S&P 500 Industrial Sector: Industry & Sub-Industry Performance Trends
We saw several industries that had previously led the sector correct sharply in January, most notably the Construction and Engineering industry which is just one stock (PWR), but it has been a leader through most of the cycle. Transports ex-Airlines remain weaker, and we are seeing Airlines lose some upside momentum as well. Industrial Services and Aero/Defense industries are firming which typically happens when economic data starts to soften.
S&P 500 Industrial Sector Breadth
The Industrial Sector rebounded from oversold conditions in December, but internal strength is at a neutral level. We want to see the % of stocks above their 50-day m.a. reach the 90 level to confirm the bull trend. That’s typically where it needs to be for the sector, which isn’t anchored by Mega Cap. heavyweights.
S&P 500 Industrial Sector Top 10 Stock Performers
GE Aerospace continues to be a leader in the sector. HWM is in a similar category, and both are buy rated in our process. BLDR and UBER are both short of our bullish reversal thresholds despite gains in January.
S&P 500 Industrial Sector Bottom 10 Stock Performers
As mentioned earlier, PWR corrected on an earnings miss while LII is on our downgrade watchlist as well. CARR already tipped into sell territory and the Building Products Industry has been fading as rates stay steady despite Fed policy goals.

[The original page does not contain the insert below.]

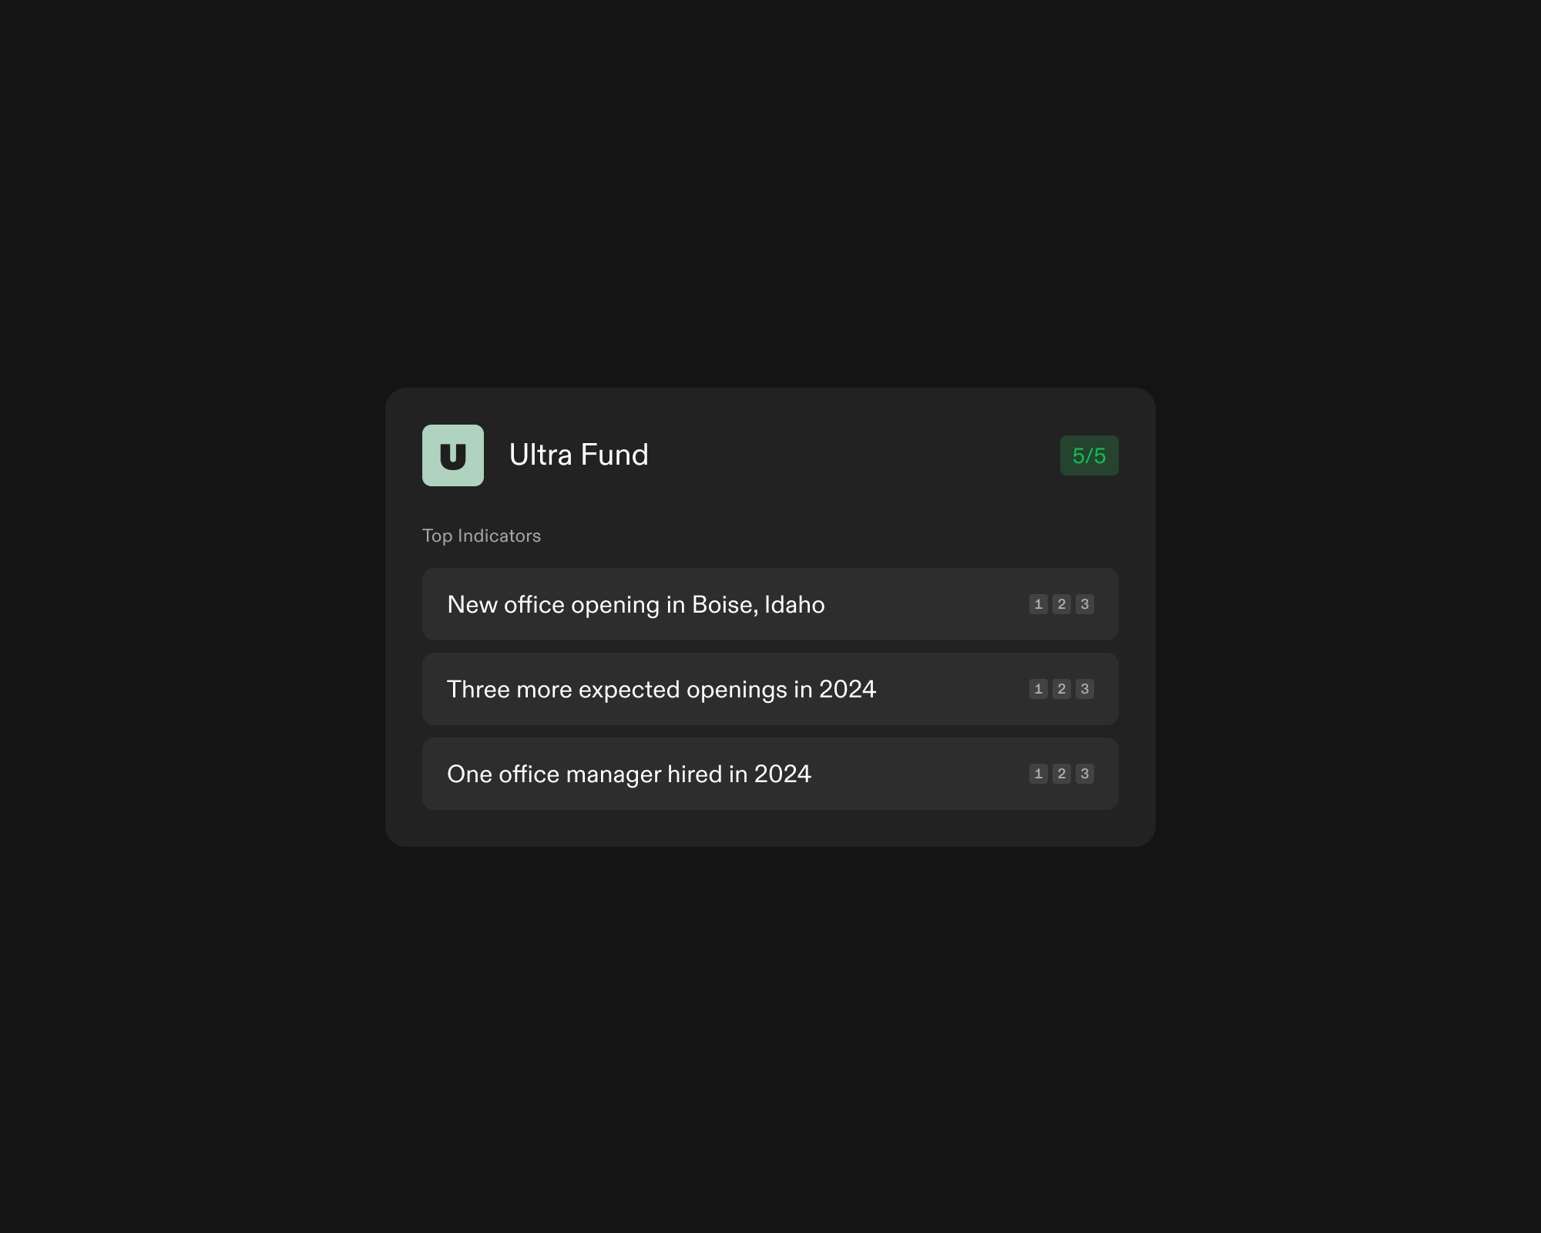Click the green 5/5 score badge
1541x1233 pixels.
pos(1088,455)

S&P 500 Industrial Sector Fundamentals
The chart below shows S&P 500 Industrial Sector with Margins, Debt/EBITDA, Valuation and Earnings. Current and forward earnings expectations have been tapering off over the 2nd half of 2024. Margins remain firm and debt is low relative to earnings, but valuation has been getting steadily richer with the sector now trading at a multiple comparable to the S&P 500 itself rather than its typical discount.
Economic and Policy Developments
The Federal Reserve held rates steady, with markets anticipating rate cuts by mid-year, supporting capital-intensive industries like building products and engineering services. However, tight financial conditions continued to weigh on construction and manufacturing demand, with leading indicators like ISM manufacturing PMI showing contraction.

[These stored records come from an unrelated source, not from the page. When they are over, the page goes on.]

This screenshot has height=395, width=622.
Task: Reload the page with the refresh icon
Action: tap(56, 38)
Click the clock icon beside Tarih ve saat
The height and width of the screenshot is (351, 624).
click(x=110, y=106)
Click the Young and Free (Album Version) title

Onshoring and infrastructure spending remained tailwinds, with government-backed investments driving industrial activity. Demand for engineering and construction services stayed firm, though some companies flagged near-term project delays due to financing constraints.

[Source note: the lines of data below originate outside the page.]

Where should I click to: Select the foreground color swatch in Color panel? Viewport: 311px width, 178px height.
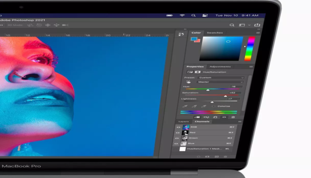pos(193,39)
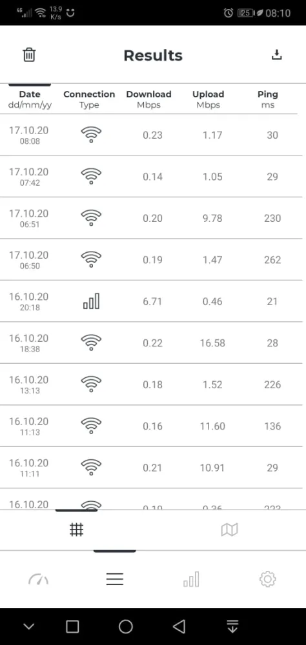This screenshot has height=645, width=306.
Task: Open the result with 262 ms ping
Action: tap(153, 259)
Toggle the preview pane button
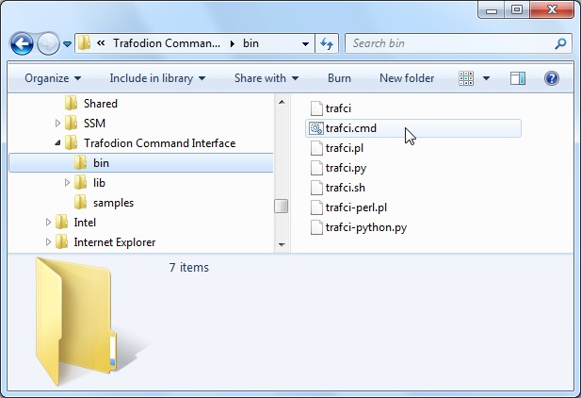This screenshot has width=581, height=398. (x=518, y=78)
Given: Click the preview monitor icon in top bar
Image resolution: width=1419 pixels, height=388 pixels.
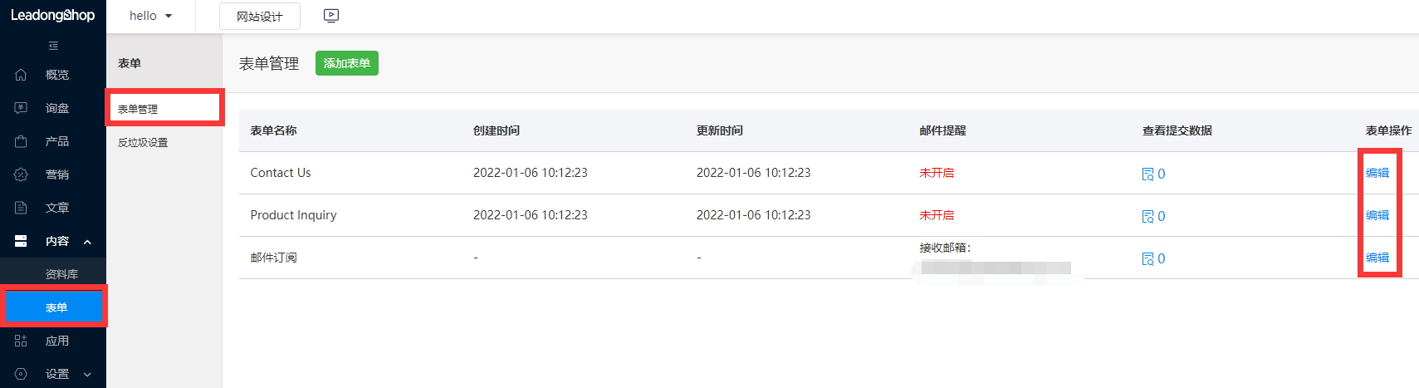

Freight and logistics remained volatile, as soft demand and ongoing overcapacity pressured transportation stocks. However, better-than-expected consumer spending and inventory restocking helped rail and trucking companies stabilize toward month-end. Meanwhile, parcel and logistics stocks underperformed, with UPS hit by Amazon’s decision to cut volumes and weaker demand outlooks from carriers.
Trump’s tariff threats on Mexico, Canada, and China created uncertainty for industrial supply chains, particularly for building materials, machinery, and transportation companies reliant on cross-border trade. Reports of potential delays or exemptions softened the immediate impact, but uncertainty remains a key overhang for the sector.
2025 Outlook
The outlook for February hinges on Fed policy clarity, trade developments, and the health of industrial demand.
Building products and engineering stocks may benefit from strong public-sector projects, though higher-for-longer interest rates could continue weighing on private construction.
Onshoring trends should remain a long-term positive, particularly for automation, infrastructure, and defense-related companies, though global supply chain risks and geopolitical factors could disrupt execution timelines.
Freight and logistics companies face a soft demand environment, but stabilizing consumer activity and potential tariff-driven supply chain shifts could drive incremental tailwinds.
In Conclusion
Industrials stocks have been in the middle for a while now, never taking off into a leadership position or falling all the way out of bed to the downside. We continue to give the long-term bull trend in equities the benefit of the doubt, and we start February with an overweight position of + 0.52% in our Elev8 Sector Rotation Model Portfolio.
Data sourced from Factset Research Systems Inc.